Dovetail bags $5 million in funding from cohort of influential Aussie leaders

The Dovetail team. Source: supplied.

Sydney-based customer research startup Dovetail has secured $5 million in funding, including repeat backing from the likes of Blackbird, Culture Amp founder Didier Elzinga and Mike Cannon-Brookes’ Grok Ventures, as well as from an international VC firm.

SmartCompany caught up with co-founder and chief Benjamin Humphrey to talk international growth, an evolving market, and what it’s like to be at the centre of the flywheel of the local tech sector.

What is Dovetail?

Founded in 2017 as a side-hustle when co-founders Benjamin Humphrey and Bradley Ayers were working at Atlassian, Dovetail is a tool designed to help teams better analyse and glean insights from customer research.

The cloud platform collates research, design, analysis and insight, allowing project managers to pick out trends and patterns, creating summarised insights that can be shared with everyone in the organisation.

Humphrey doesn’t share any specific revenue growth stats. However he does say the startup makes “a decent amount of money”, and covers its own running costs.

Dovetail now has more than 1,700 paying customers, including the likes of the Boston Consulting Group, Harvard University, Canva, Cisco, Mastercard, and more.

Some 93% of those customers are based outside of Australia.

This latest raise follows a $4 million seed round, closed in February 2020. Since then, the business has grown from nine or ten people to 40, Humphrey tells SmartCompany.

Of course, the world has changed somewhat since then, too.

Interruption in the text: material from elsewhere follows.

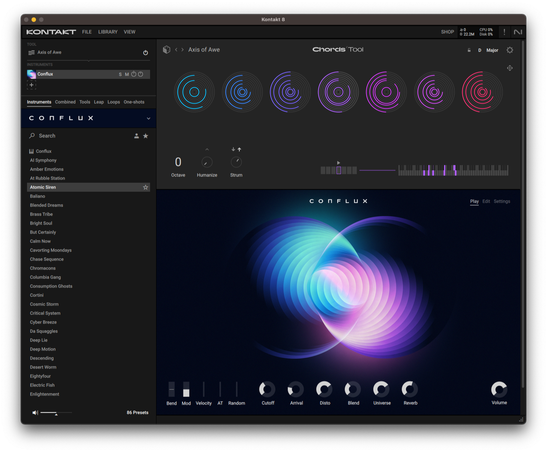
Task: Mute the Conflux instrument with the M button
Action: coord(127,74)
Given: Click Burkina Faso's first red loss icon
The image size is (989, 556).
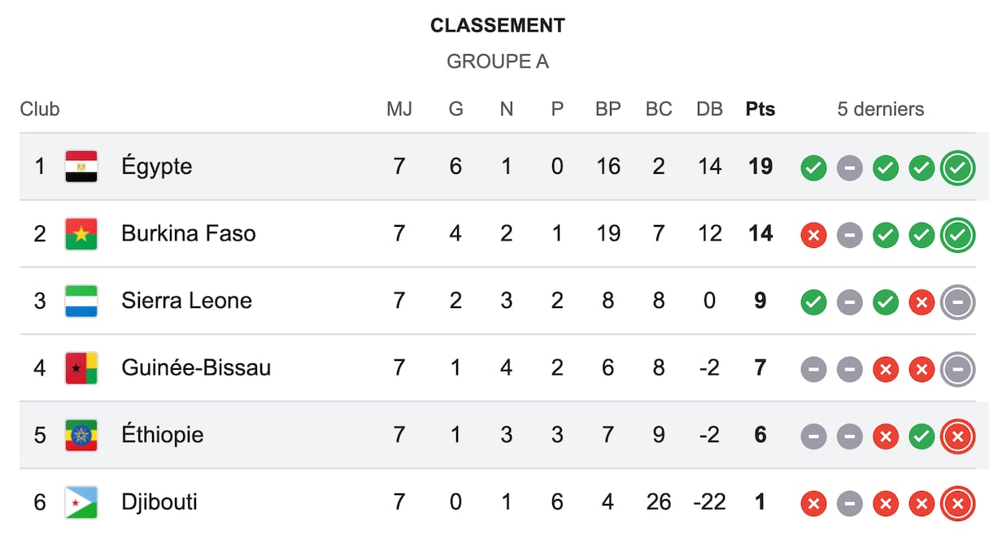Looking at the screenshot, I should 813,236.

How has COVID-19 affected the business?

As a cloud collaboration business, Dovetail was pretty resilient to the COVID-19 crisis. As companies shifted to working from home, they saw value in that, the founder notes.

The startup also launched its enterprise plan product in May last year, which has been growing 20%, month-on-month.

“There’s obviously a market looking for this kind of product,” he says.

But also, in a changed environment, there’s an appetite for businesses to differentiate themselves and their products, in order to keep their own customers on board.

“To be competitive, companies need to be really good at trying to understand exactly what their customers are after, what the market needs … and also any pain points and problems they have.”

Who are the investors?

The latest chunk of funding comes from all existing investors.

The round was led by US firm Felicis Ventures, and also included backing from influential Aussie VC firm Blackbird Ventures, as well as from Grok Ventures, the VC firm of Atlassian co-founder Mike Cannon-Brookes.

Didier Elzinga, co-founder and chief of Aussie unicorn Culture Amp, also invested again.

The flywheel effect

Dovetail is headed up by Atlassian alumni and has secured Aussie tech leaders as significant backers, as well as attracting international investors.

We often hear about the flywheel effect in the local ecosystem, as tech success breeds more tech success. There’s arguably no better illustration of that than Dovetail.

And, as Humphrey notes, investment from Blackbird offers access to advice and support from their other portfolio companies.

He’s seen the ecosystem grow considerably even since 2013 when he joined Atlassian, he says. And Australian businesses are increasingly attracting investment from the US.

“It’s quite a thriving scene,” he says.

“The network is really strong.”

Why now?

Humphrey says the startup didn’t necessarily need another funding injection.

“It’s a very capital-efficient business,” he notes.

The raise, however, came about through conversations with the team at Felicis Ventures, which was looking to increase its stake and its partnership with Dovetail.

It will also allow the team to establish a presence in North America, where some 52% of its customers are located. That rollout was originally planned for 2020, but was delayed due to the pandemic.

Humphrey’s is now planning on growing the team to 110 people by the end of next year.

“We want to grow the team faster than our revenue growth,” he says.

What’s next?

Looking further to the future, Humphrey won’t be drawn on pie-in-the-sky pipe dreams.

“If we can get to the 100 people mark without stuffing everything up that would be a good outcome,” he says.

This is also a business with the majority of its customers overseas. So, within the next few years, he’s hoping to have locations in the US, Europe and other regions, becoming a well-known and well respected software company.

“If we can follow in Atlassian and Canva’s footsteps, I think that will be a pretty good outcome,” he says.

But, for the most part, Humphrey’s focus is on growing strongly and steadily.

“We’re pretty humble,” he says.

“We’re mostly focused on building a good product, keeping the team happy, hiring and creating a good culture.

“If you focus on that stuff, the rest will come.”